▶ **Job 1**
Answer these from the article excerpt on borders and migration below, one line each:
(a) Which university is listed for Almudena Cortés Maisonave?
(b) Which historic wall does the excerpt name as having fallen?
(c) Which sociologist is cited on unprecedented levels of social expulsion, and with what year?

▶ **Text section**
• • • • • • •
Frontera norte vol.34  México ene./dic. 2022  Epub 10-Feb-2023

https://doi.org/10.33679/rfn.v1i1.2318 

Articles

Crossing Political and Gender Borders: A Feminist Analysis of Migration

Almudena Cortés Maisonave 1  
http://orcid.org/0000-0002-7314-107X

Erika Morales

1Universidad Complutense de Madrid, España, almudena.cortes@cps.ucm.es


The political and cultural construction of the border 2

Geographic and political borders have gained enormous relevance in the world in recent decades as the mobility of the migrant and refugee population has intensified.3 This is not surprising since, from a historical perspective, as historic walls like the one in Berlin have fallen, discourses and practices have emerged that strengthen new walls and borders in the world. For example, sociologist Saskia Sassen warns that the global dynamics of poverty and inequality, mass displacement, environmental disasters and armed conflicts have intensified, creating unprecedented levels of social expulsion that affect not only the Global South but also regions of the Global North, although through different events (Sassen, 2015).
• • • • • • •
▶ **Material supplied**

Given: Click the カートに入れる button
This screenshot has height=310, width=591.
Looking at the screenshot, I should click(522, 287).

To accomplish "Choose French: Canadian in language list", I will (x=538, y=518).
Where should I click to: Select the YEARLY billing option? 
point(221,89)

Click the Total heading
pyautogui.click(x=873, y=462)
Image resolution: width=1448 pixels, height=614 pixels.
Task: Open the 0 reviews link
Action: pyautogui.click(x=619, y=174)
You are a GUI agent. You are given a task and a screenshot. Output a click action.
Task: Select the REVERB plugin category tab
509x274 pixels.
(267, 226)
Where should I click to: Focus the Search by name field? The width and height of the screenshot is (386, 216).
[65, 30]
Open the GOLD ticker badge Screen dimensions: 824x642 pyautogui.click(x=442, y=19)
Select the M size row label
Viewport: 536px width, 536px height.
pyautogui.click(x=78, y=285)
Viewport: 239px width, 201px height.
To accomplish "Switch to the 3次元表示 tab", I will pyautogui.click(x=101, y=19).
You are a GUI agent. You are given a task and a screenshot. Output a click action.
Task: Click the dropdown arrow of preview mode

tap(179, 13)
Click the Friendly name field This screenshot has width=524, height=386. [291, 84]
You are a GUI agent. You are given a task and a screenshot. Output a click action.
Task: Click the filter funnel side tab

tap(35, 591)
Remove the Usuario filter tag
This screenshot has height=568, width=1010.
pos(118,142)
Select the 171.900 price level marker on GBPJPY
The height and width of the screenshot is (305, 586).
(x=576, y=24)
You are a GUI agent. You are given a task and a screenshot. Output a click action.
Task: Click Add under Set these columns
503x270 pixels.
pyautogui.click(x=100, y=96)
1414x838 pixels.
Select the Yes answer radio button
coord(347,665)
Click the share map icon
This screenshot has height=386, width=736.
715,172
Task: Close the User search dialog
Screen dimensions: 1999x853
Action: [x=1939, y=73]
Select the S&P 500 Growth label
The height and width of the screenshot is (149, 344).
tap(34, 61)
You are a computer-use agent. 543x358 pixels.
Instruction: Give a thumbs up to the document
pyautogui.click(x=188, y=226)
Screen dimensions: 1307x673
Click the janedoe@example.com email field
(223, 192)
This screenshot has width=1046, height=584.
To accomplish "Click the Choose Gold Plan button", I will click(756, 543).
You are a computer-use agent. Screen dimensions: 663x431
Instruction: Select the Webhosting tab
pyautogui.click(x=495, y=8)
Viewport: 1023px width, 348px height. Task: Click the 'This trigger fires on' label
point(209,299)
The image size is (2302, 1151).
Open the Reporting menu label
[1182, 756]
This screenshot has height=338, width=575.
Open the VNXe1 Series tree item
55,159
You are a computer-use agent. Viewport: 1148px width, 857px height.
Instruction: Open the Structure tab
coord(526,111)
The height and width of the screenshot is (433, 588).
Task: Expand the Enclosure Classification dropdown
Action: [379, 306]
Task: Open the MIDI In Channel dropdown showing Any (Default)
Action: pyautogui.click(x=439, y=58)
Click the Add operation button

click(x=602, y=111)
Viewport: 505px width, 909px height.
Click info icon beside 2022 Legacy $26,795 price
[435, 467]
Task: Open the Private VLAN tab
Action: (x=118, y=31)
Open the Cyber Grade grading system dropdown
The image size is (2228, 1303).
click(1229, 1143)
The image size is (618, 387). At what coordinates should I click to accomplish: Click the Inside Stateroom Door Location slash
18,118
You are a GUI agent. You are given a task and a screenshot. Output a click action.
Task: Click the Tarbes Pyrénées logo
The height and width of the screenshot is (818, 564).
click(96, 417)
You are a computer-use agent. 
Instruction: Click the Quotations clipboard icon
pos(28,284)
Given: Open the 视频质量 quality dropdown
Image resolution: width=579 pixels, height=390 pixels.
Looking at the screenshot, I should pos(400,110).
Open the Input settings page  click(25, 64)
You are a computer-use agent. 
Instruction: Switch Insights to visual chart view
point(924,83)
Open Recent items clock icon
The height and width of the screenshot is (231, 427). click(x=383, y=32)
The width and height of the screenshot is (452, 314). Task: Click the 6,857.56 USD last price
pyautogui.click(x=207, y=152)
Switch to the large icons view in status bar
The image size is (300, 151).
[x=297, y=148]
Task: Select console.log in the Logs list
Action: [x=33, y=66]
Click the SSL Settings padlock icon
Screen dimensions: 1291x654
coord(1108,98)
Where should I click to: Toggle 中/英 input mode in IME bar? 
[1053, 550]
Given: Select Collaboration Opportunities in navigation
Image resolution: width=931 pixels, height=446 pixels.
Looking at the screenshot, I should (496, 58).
• • • • • • •
▶ **Job 2**
Tally the lines of the rows above that contain the string "Viewport". Reply with the number only.

▶ **Full response 1**
(a) Universidad Complutense de Madrid, España
(b) The Berlin Wall
(c) Saskia Sassen, 2015

▶ **Full response 2**
5